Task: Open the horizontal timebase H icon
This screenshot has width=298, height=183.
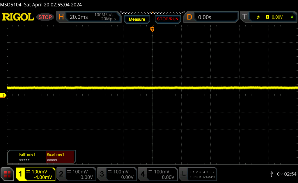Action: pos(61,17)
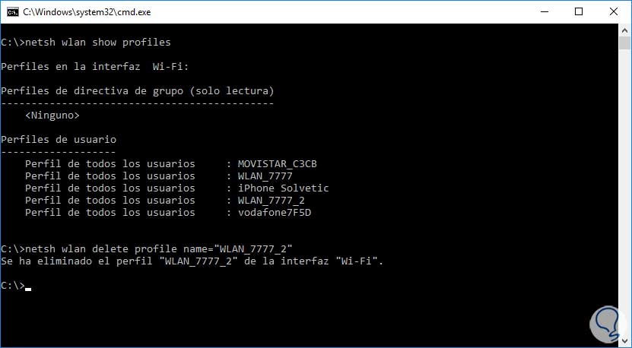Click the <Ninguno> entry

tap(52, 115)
...
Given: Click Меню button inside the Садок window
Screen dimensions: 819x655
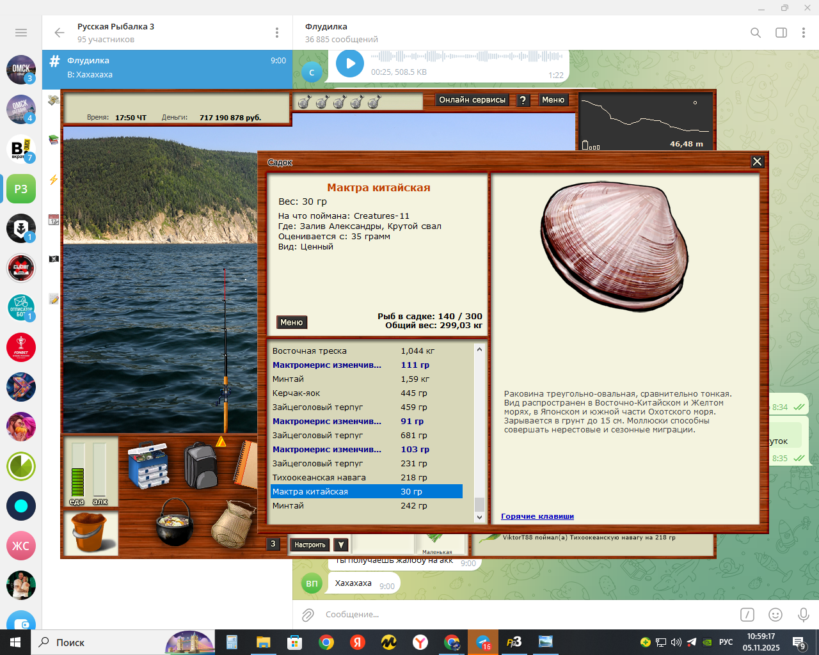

▸ **Written problem**:
Could you output the data from the line with "Given: Click Меню" up to and including the line with "Screen dimensions: 819x655" as a JSON list of strings, one string per line, with blank lines omitted?

▸ **The completed task**:
[
  "Given: Click Меню button inside the Садок window",
  "Screen dimensions: 819x655"
]